►
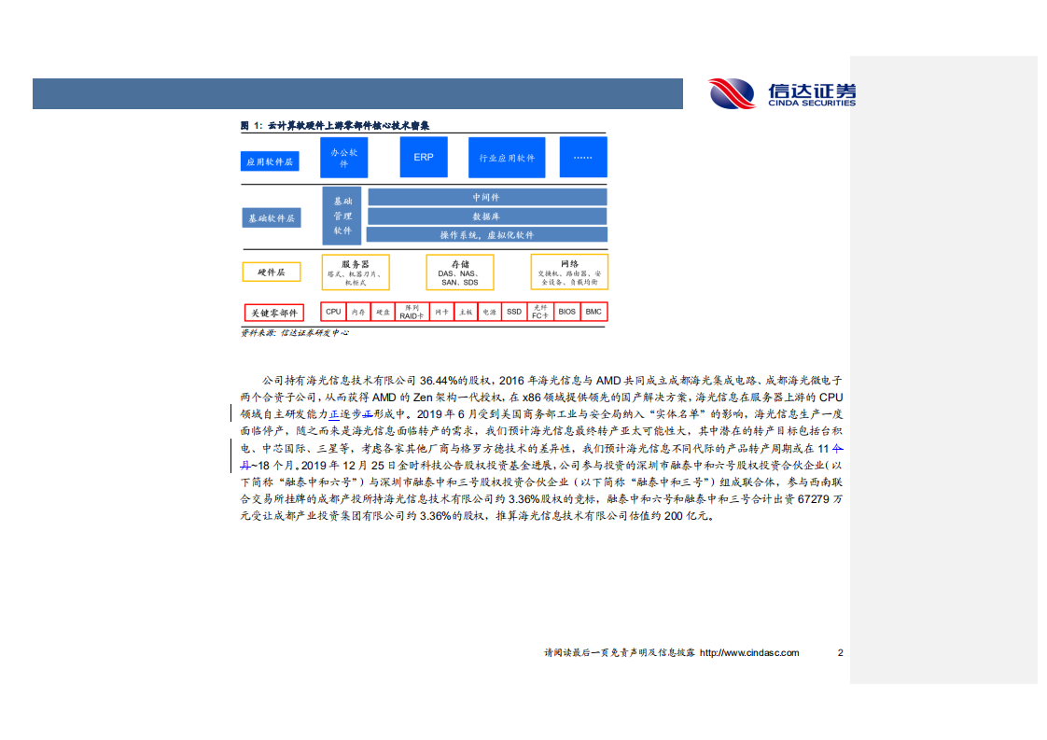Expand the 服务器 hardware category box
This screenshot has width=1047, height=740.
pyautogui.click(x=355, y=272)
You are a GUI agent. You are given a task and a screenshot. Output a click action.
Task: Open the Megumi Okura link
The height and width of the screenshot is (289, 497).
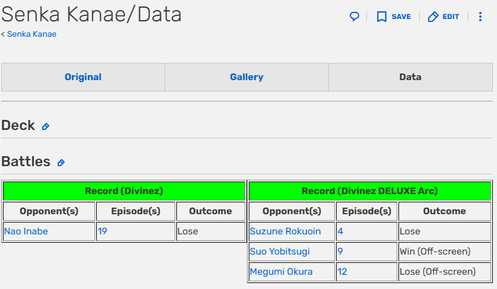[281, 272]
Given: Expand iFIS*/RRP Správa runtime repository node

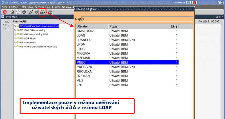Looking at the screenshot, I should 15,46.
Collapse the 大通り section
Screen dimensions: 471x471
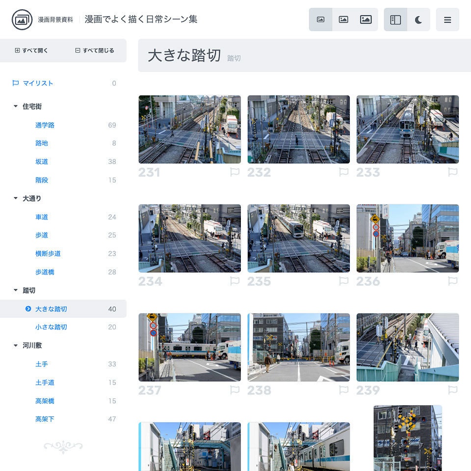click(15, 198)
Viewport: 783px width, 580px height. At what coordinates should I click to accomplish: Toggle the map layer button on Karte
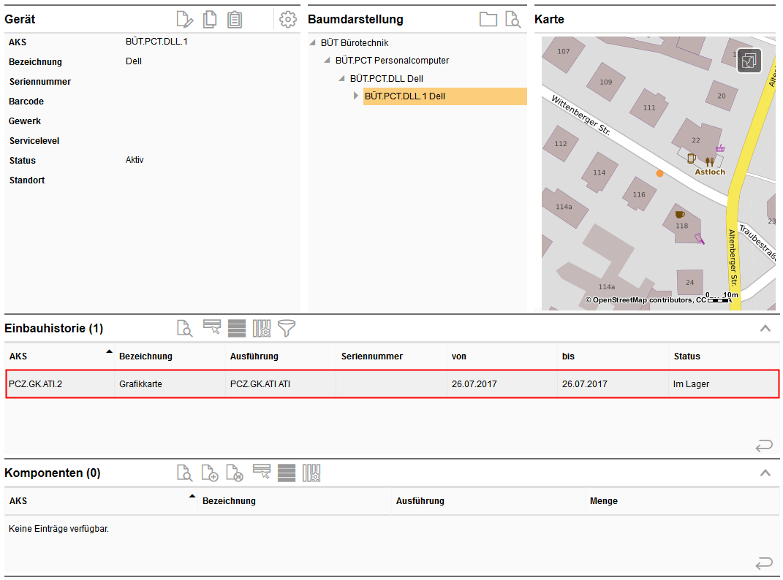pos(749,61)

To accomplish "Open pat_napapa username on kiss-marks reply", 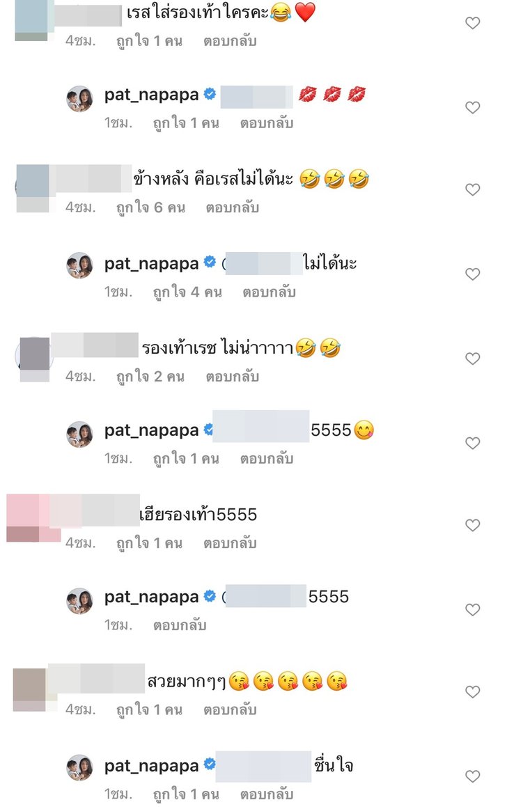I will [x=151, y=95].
◄
_PROBLEM DETAILS_
From the material above, give again exactly the lines from the one that contains "You are a GUI" through the one that contains "Collapse the 大通り section", and leave out the pictures.

_RESPONSE BOX_
You are a GUI agent. You are given a task and a screenshot. Output a click action.
Task: Open the Megumi Okura link
The height and width of the screenshot is (289, 497).
[281, 272]
Given: Expand iFIS*/RRP Správa runtime repository node

Looking at the screenshot, I should 15,46.
Collapse the 大通り section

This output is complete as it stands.